▸ Rincian Tugas
Lanjutkan tulisan tentang hasil hitung cepat Pilgub Jakarta 2017 di bawah ini, mulai langsung setelah kalimat terakhirnya.

Jakarta Masih Tidak Ramah untuk Petahana
A
A
A
Hendri Satrio
Founder Lembaga Survei KedaiKOPI
RANGKAIAN Pemilihan Gubernur Jakarta 2017 sudah hampir usai. Pemungutan suara sudah digelar, kita tinggal menunggu hasil hitung manual KPUD DKI Jakarta. Hasil hitung cepat Lembaga Survei Kelompok Diskusi dan Kajian Opini Publik Indonesia (KedaiKOPI) menunjukkan bahwa pasangan Anies Baswedan dan Sandiaga Uno unggul di semua wilayah Jakarta. Anies-Sandi meraih 58,10%, sedangkan petahana Ahok-Djarot hanya meraih 41,9%.
Hasil hitung cepat mencatatkan hanya di Jakarta Utara suara Ahok-Djarot (46,32%) paling mendekati suara Anies-Sandi (53,68%). Wilayah lain, Anies-Sandi jauh meninggalkan Ahok-Djarot. Di Jakarta Timur raihan suara Ahok-Djarot 38,35%, Anies Sandi 61,65%. Jakarta Barat yang sempat dicitrakan menjadi lumbung suara Ahok-Djarot ternyata tidak seperti yang diduga, di sini Anies-Sandi meraih 56,73% suara, sementara petahana hanya 43,27%.

▸ Materi yang Disediakan

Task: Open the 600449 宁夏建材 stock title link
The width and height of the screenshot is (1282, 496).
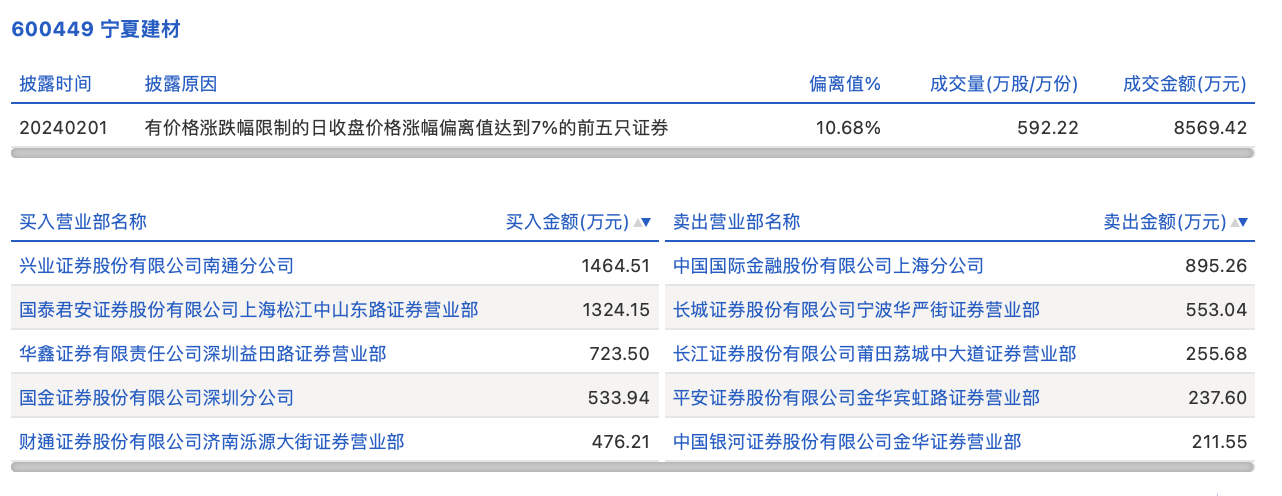Action: pyautogui.click(x=95, y=29)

▸ Jawaban Tugas
Wilayah Jakarta Selatan yang pada putaran pertama dimenangkan oleh Anies-Sandi juga mampu dipertahankan dengan meraih 59,22% suara, sedangkan Ahok-Djarot meraih 40,78% saja. Pada awal pelaksanaan hitung cepat sempat terjadi susul-menyusul raihan suara di Jakarta Pusat walaupun akhirnya Anies-Sandi juga berhasil unggul suara 56,10%, sementara Basuki Djarot 43,9%.
Anies-Sandi bahkan unggul jauh di Kepulauan Seribu dengan meraih 73,65%, sedangkan Ahok-Djarot hanya mampu mendapatkan 26,35%.
Sejarah Berulang di Jakarta
Sejak awal saya sudah mencatat bahwa Jakarta tidak ramah bagi petahana sejak pemilihan gubernur Jakarta dilakukan dengan sistem langsung. Sejak sistem ini diberlakukan belum pernah ada petahana yang berhasil lolos dua periode.
Bila hasil hitung KPUD Jakarta tidak berbeda dengan hasil hitung cepat KedaiKOPI, kembali sejarah mencatat bahwa petahana gagal memperpanjang masa kepemimpinannya menjadi dua periode.
Hal ini menarik mengingat kepuasan publik Jakarta terhadap kinerja petahana juga tinggi. Artinya adalah tuntutan warga Jakarta terhadap sang gubernur sangat tinggi. Bila gagal sedikit saja, warga Jakarta terbuka untuk mencoba penantang petahana untuk memimpin Jakarta.
Peran Suara Pemilih Agus-Sylvi?
Kendati KedaiKOPI sejak awal 2015 melalui beberapa kali hasil survei opini publik sudah memprediksi bahwa petahana sulit mempertahankan kursinya, tetap saja selisih 17% cukup mengejutkan.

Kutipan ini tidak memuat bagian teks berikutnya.